No key that unravels the vocational expert testimony.

Biestek gives the out. Because the claimant loses in the absence of contradictory evidence.  The obverse is therefore the path to changing the vocational evidence into less than a preponderance of evidence.  That preserves the argument for review by the Appeals Council, District Court, Court of Appeals, or the Supreme Court that the contradicted vocational expert testimony is not substantial evidence.  Just old fashioned bare knuckle lawyering.
And of course, a different (maybe less qualified) expert failing to produce such data might offer testimony that is so feeble, or contradicted, that it would fail to clear the substantial-evidence bar.
The task of the representative at the hearing or on review to the Appeals Council is to make the vocational expert look feeble.  The representative must gut the vocational expert, from top to bottom.  
She explains that she arrived at her figures by surveying a range of representative employers; amassing specific information about their labor needs and employment of people with disabilities; and extrapolating those findings to the national economy by means of a well-accepted methodology.

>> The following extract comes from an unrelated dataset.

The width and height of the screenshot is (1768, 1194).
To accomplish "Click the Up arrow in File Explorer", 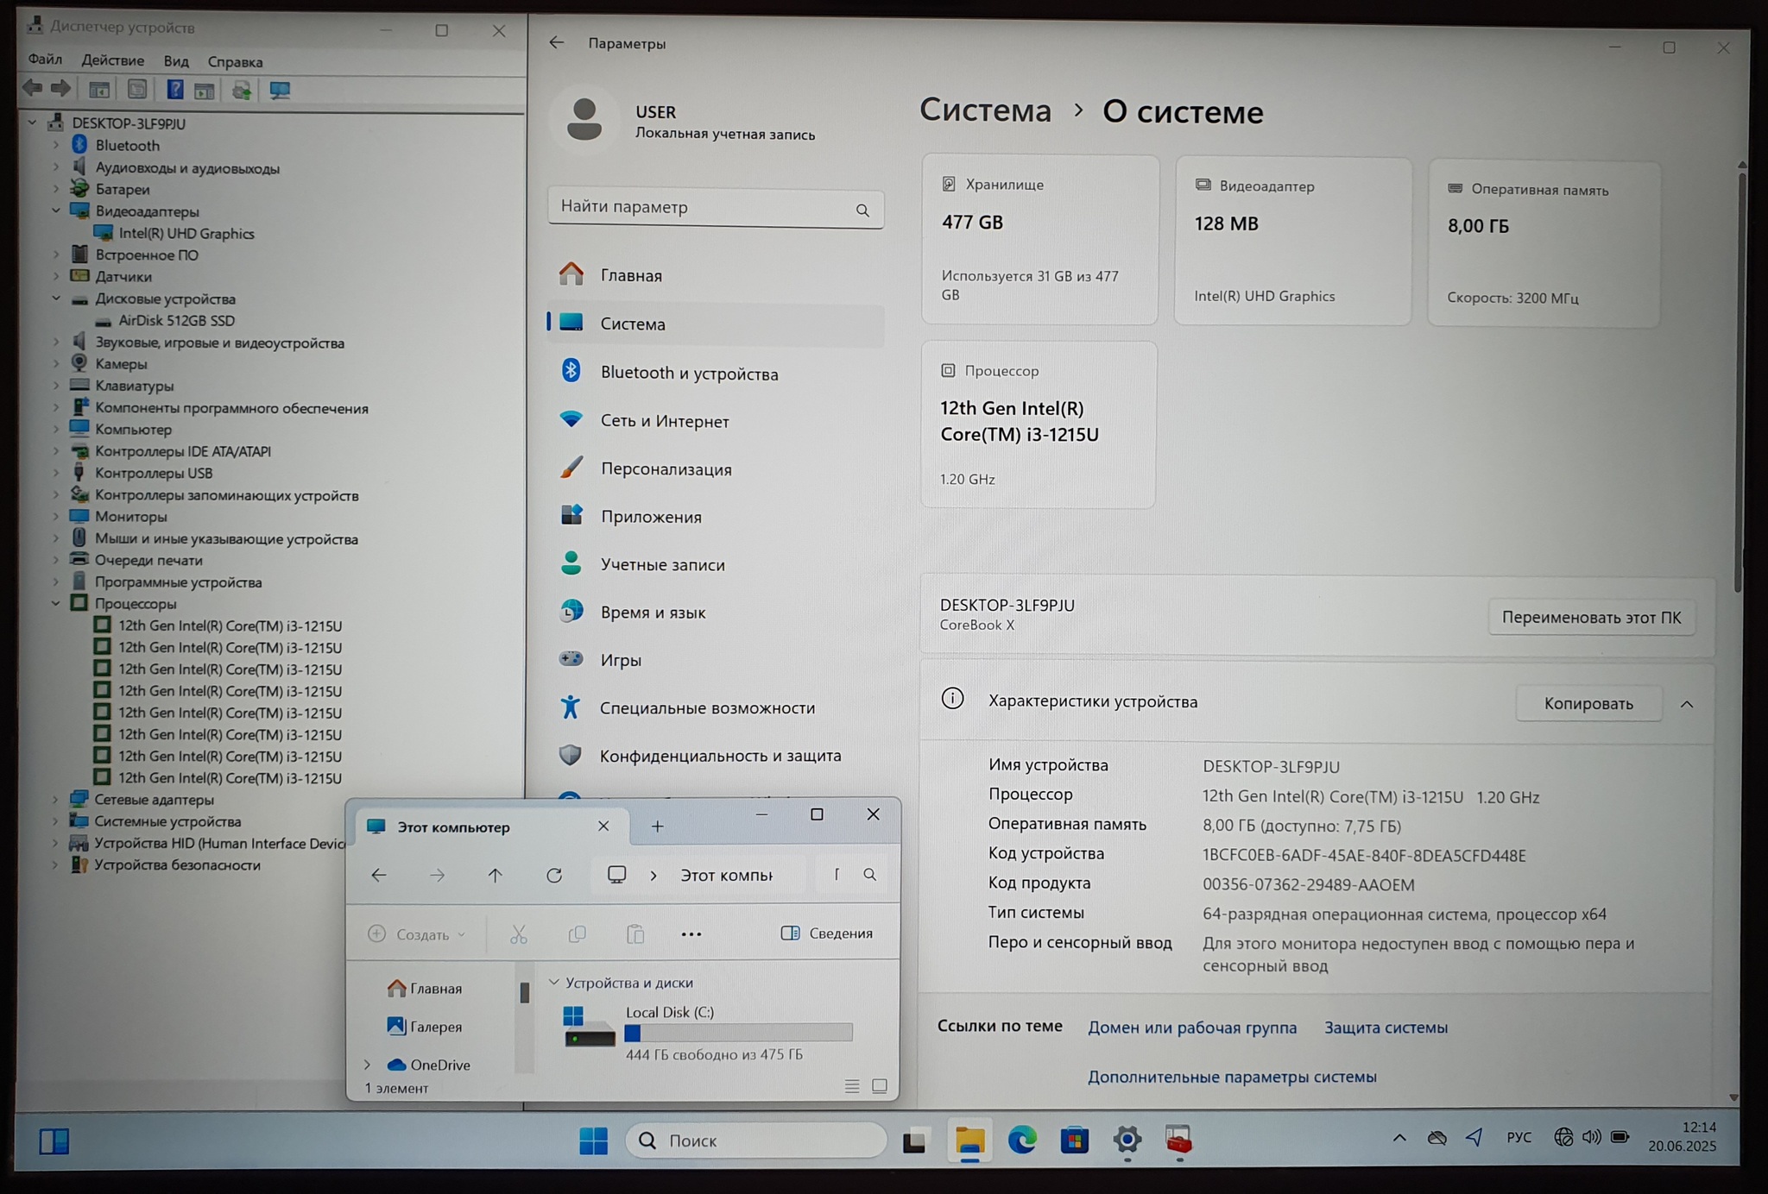I will point(495,875).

The attack examines the survey, looks at the specific information, explores the process of extrapolation, and assesses whether the witness used a well-accepted methodology.  The agency won the battle in Biestek but cannot win the war.  The vocational experts either use a well-accepted methodology or the representative goes to the mattresses.  Of course the representative that does not eviscerate the vocational expert during the hearing or in a post-hearing submission to the agency falls below the standard of care.  Some people call that malpractice.